## Supplied records
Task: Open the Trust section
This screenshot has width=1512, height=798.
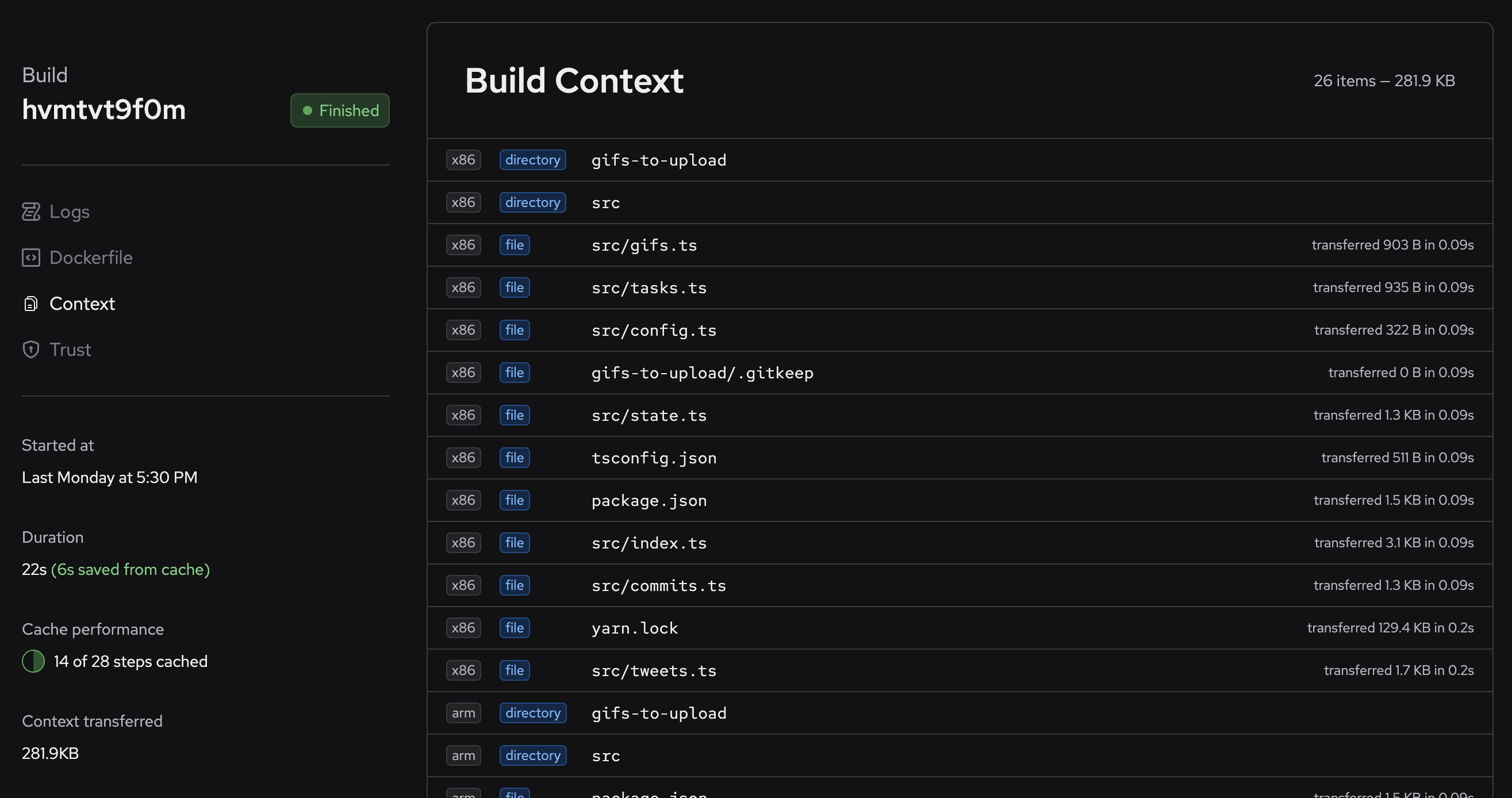Action: click(70, 350)
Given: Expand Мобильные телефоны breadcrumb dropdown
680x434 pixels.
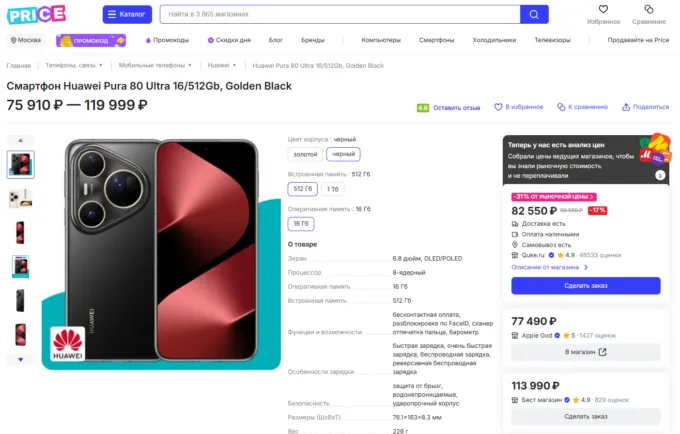Looking at the screenshot, I should pyautogui.click(x=153, y=65).
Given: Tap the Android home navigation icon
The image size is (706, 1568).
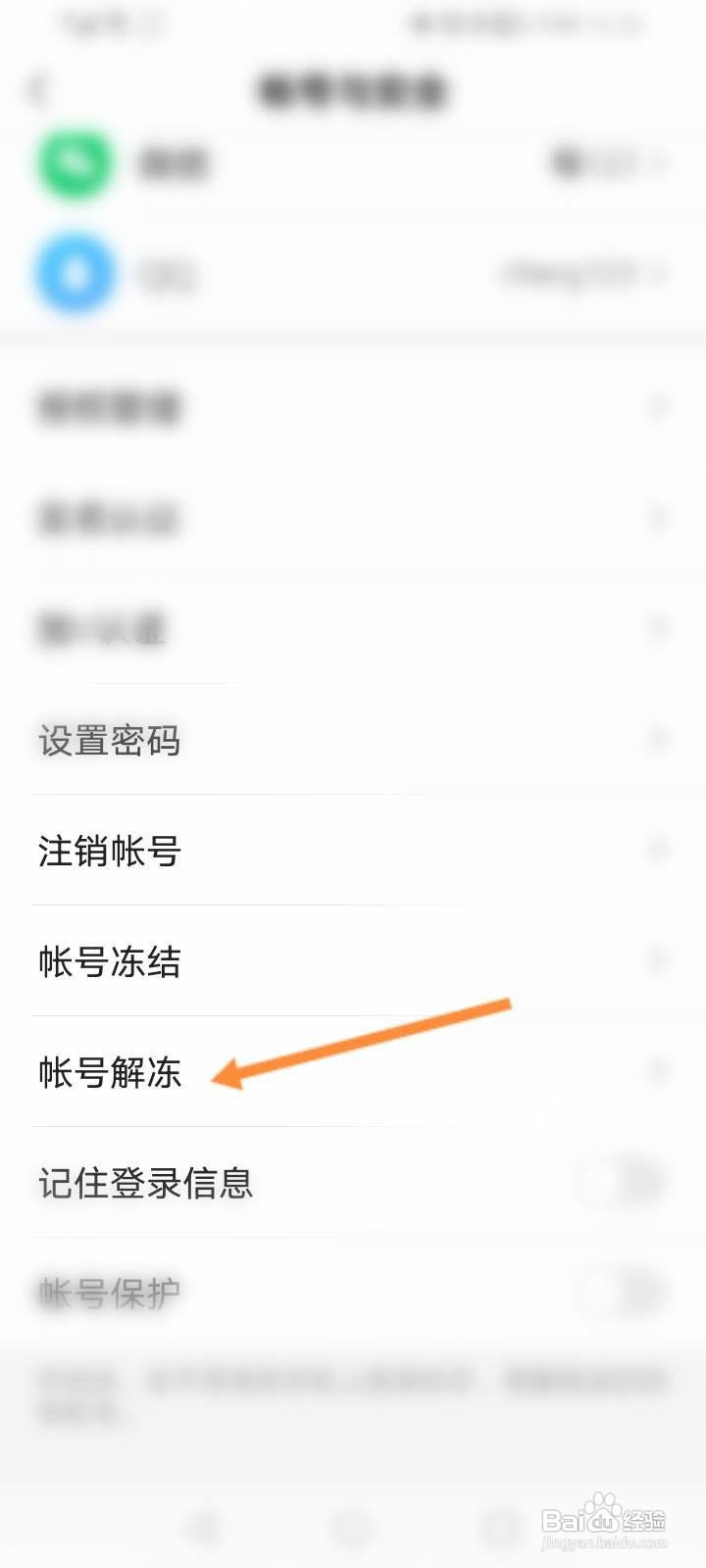Looking at the screenshot, I should coord(352,1527).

## What is needed
What is needed is an exact copy of all the entries above, minus the pictures.

## Written response
Task: Open the Trust section
This screenshot has width=1512, height=798.
Action: click(70, 350)
Given: Expand Мобильные телефоны breadcrumb dropdown
680x434 pixels.
Looking at the screenshot, I should pyautogui.click(x=153, y=65).
Given: Tap the Android home navigation icon
The image size is (706, 1568).
Looking at the screenshot, I should coord(352,1527).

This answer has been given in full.